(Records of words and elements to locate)
--- Start ---

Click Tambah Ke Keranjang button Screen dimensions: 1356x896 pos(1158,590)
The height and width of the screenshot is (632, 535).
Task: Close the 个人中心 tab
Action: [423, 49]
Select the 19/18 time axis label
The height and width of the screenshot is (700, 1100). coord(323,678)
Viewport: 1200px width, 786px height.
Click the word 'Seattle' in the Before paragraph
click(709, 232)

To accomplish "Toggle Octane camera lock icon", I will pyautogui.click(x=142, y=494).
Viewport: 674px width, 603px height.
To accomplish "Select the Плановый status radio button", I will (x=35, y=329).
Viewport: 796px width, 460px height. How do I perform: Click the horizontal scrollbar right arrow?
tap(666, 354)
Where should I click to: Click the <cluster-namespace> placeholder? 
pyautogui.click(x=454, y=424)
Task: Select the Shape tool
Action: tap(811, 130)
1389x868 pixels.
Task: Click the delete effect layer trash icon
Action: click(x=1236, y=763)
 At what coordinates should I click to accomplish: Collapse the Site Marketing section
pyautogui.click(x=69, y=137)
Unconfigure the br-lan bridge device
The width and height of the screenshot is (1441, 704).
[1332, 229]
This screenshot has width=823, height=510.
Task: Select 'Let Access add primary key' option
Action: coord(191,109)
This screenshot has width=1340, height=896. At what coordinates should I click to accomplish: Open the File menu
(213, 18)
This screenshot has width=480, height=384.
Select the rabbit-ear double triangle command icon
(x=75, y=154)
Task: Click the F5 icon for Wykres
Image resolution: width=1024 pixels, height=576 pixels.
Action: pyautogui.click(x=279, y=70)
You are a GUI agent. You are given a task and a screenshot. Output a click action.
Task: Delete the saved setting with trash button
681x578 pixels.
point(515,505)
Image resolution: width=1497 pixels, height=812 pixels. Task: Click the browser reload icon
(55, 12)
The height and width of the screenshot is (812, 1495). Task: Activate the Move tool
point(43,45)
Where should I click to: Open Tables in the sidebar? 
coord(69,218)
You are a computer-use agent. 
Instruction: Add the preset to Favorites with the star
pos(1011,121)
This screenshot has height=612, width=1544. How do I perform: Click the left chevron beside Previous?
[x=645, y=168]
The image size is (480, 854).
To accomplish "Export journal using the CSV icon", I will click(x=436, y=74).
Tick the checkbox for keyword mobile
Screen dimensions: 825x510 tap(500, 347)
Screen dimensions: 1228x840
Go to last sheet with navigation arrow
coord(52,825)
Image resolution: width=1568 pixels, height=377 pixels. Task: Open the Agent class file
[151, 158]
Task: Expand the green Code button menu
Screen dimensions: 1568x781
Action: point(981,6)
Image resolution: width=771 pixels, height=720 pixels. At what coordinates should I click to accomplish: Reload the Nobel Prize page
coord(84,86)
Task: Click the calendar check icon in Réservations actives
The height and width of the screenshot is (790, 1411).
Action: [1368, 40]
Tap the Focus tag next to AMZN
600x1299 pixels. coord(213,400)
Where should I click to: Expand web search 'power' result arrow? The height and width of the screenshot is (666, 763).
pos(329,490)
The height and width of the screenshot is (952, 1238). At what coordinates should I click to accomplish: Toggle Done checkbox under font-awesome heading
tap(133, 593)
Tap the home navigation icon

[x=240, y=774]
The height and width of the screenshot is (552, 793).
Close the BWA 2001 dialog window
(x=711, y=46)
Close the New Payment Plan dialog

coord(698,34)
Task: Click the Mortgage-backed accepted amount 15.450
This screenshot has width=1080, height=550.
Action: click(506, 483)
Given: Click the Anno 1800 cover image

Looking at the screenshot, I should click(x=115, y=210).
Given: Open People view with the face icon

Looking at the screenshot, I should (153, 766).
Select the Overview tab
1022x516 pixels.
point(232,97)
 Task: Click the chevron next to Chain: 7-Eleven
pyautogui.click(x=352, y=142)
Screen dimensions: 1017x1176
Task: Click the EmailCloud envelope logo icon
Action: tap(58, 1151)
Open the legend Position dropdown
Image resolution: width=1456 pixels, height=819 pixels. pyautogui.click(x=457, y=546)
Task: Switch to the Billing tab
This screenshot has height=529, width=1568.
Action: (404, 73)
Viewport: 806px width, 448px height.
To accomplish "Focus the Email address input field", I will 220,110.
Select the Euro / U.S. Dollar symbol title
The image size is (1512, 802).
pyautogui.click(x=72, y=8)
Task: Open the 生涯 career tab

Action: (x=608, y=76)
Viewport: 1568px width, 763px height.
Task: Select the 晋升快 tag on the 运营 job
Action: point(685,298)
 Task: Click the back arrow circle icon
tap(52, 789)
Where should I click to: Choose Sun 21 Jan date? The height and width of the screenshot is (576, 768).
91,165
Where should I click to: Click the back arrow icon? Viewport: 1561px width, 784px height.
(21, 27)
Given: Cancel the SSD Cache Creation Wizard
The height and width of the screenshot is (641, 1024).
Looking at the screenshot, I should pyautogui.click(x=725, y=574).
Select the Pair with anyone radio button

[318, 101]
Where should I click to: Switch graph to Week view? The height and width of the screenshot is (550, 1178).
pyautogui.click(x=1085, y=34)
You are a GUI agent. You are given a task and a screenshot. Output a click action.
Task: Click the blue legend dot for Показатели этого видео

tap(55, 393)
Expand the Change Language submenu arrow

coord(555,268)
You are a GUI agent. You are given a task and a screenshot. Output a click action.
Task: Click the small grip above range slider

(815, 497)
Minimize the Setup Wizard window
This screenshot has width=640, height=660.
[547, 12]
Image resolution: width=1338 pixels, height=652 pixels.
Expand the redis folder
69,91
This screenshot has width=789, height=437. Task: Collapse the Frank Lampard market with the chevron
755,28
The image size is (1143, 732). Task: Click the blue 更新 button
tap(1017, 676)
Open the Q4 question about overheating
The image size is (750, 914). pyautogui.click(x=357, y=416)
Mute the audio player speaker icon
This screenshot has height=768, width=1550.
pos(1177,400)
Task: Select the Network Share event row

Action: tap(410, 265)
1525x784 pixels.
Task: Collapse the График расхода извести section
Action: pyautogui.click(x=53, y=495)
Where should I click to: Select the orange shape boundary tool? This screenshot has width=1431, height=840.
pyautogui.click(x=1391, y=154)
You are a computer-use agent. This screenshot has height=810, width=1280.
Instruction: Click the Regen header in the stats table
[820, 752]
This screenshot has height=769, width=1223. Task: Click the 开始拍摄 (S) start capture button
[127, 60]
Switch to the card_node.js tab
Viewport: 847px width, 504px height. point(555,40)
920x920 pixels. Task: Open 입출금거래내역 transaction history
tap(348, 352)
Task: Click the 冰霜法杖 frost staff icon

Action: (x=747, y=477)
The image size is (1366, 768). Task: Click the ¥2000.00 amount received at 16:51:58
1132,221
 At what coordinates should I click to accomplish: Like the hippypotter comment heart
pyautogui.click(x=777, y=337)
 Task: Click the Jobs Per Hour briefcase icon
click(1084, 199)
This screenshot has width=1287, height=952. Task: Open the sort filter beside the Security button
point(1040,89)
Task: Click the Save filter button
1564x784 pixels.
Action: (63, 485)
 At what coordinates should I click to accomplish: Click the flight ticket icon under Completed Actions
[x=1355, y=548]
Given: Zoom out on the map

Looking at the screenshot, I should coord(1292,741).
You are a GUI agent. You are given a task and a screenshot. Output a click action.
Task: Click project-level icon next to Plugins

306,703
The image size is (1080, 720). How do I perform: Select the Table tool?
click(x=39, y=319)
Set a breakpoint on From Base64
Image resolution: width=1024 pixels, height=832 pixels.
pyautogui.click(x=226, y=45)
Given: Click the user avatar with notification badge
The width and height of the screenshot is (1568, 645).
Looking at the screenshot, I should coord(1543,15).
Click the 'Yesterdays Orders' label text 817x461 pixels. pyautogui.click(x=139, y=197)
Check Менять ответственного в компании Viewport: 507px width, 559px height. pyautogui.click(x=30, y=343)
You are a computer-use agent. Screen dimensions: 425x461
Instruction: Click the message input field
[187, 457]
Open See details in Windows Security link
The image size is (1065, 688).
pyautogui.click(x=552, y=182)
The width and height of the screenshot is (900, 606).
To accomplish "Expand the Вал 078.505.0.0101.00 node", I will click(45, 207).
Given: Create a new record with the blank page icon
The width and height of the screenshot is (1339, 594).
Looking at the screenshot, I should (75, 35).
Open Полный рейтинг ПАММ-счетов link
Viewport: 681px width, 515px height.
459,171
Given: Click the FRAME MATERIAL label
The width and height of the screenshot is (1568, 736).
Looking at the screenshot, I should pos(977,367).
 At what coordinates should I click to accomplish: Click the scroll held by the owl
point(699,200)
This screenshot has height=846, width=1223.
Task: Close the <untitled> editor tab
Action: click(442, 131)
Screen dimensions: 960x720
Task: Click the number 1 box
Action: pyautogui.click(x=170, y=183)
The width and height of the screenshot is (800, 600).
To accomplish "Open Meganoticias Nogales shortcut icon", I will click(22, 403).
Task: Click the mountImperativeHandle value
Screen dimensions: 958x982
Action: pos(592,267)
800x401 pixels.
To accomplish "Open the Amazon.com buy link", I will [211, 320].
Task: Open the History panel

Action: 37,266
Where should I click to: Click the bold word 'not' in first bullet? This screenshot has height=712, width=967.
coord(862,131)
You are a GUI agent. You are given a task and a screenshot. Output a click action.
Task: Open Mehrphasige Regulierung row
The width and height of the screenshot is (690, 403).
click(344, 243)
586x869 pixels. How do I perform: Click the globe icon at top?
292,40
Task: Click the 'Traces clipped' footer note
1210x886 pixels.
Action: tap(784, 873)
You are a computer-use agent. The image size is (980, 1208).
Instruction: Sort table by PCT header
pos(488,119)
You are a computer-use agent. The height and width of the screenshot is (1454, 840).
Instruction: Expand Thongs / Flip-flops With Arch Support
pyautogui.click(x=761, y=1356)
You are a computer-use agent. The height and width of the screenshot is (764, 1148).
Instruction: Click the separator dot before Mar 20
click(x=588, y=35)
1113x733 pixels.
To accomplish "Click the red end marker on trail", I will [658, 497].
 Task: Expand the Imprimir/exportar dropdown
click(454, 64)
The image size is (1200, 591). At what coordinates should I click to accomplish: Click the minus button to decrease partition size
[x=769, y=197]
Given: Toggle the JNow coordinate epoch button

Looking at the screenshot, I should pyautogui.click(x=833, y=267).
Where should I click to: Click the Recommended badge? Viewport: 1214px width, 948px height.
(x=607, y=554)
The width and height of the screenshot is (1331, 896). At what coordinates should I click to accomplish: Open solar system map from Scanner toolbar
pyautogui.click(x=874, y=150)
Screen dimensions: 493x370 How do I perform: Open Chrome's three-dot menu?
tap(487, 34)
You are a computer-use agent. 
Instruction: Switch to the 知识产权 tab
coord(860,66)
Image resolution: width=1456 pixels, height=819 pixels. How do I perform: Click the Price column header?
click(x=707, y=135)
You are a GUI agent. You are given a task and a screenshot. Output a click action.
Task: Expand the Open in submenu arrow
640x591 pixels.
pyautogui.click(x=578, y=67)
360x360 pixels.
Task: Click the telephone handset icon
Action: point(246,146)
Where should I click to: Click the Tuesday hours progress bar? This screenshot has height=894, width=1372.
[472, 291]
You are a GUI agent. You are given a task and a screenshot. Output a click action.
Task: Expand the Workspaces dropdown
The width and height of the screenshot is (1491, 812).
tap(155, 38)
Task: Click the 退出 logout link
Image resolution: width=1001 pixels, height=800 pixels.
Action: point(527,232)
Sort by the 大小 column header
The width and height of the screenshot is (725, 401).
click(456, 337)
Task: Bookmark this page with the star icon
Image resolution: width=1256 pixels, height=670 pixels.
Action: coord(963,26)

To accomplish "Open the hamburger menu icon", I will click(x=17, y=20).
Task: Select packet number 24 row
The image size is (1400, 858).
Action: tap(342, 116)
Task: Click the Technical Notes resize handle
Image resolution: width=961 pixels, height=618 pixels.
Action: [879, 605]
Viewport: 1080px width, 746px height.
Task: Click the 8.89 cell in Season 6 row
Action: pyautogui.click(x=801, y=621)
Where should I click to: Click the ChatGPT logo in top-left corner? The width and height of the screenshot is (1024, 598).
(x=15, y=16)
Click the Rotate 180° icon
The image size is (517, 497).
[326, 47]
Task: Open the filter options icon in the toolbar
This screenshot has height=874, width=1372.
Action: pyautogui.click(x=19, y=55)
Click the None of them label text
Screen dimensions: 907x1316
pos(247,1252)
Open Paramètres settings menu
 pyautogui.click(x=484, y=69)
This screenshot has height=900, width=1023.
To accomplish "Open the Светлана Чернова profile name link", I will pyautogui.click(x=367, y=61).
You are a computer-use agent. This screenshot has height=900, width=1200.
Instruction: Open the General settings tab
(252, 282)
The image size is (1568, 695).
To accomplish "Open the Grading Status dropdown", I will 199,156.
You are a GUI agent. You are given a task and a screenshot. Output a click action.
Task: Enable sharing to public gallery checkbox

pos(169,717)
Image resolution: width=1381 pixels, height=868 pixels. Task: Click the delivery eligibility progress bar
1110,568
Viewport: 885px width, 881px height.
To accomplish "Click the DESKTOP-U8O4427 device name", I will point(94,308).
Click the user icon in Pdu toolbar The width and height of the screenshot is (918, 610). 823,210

--- End ---

## Your task
Copy out the lines from the one containing "Where should I click to: Click the Recommended" through the one containing "pyautogui.click(x=874, y=150)", including both of those lines, without changing anything.

## Solved exercise
Where should I click to: Click the Recommended badge? Viewport: 1214px width, 948px height.
(x=607, y=554)
The width and height of the screenshot is (1331, 896). At what coordinates should I click to accomplish: Open solar system map from Scanner toolbar
pyautogui.click(x=874, y=150)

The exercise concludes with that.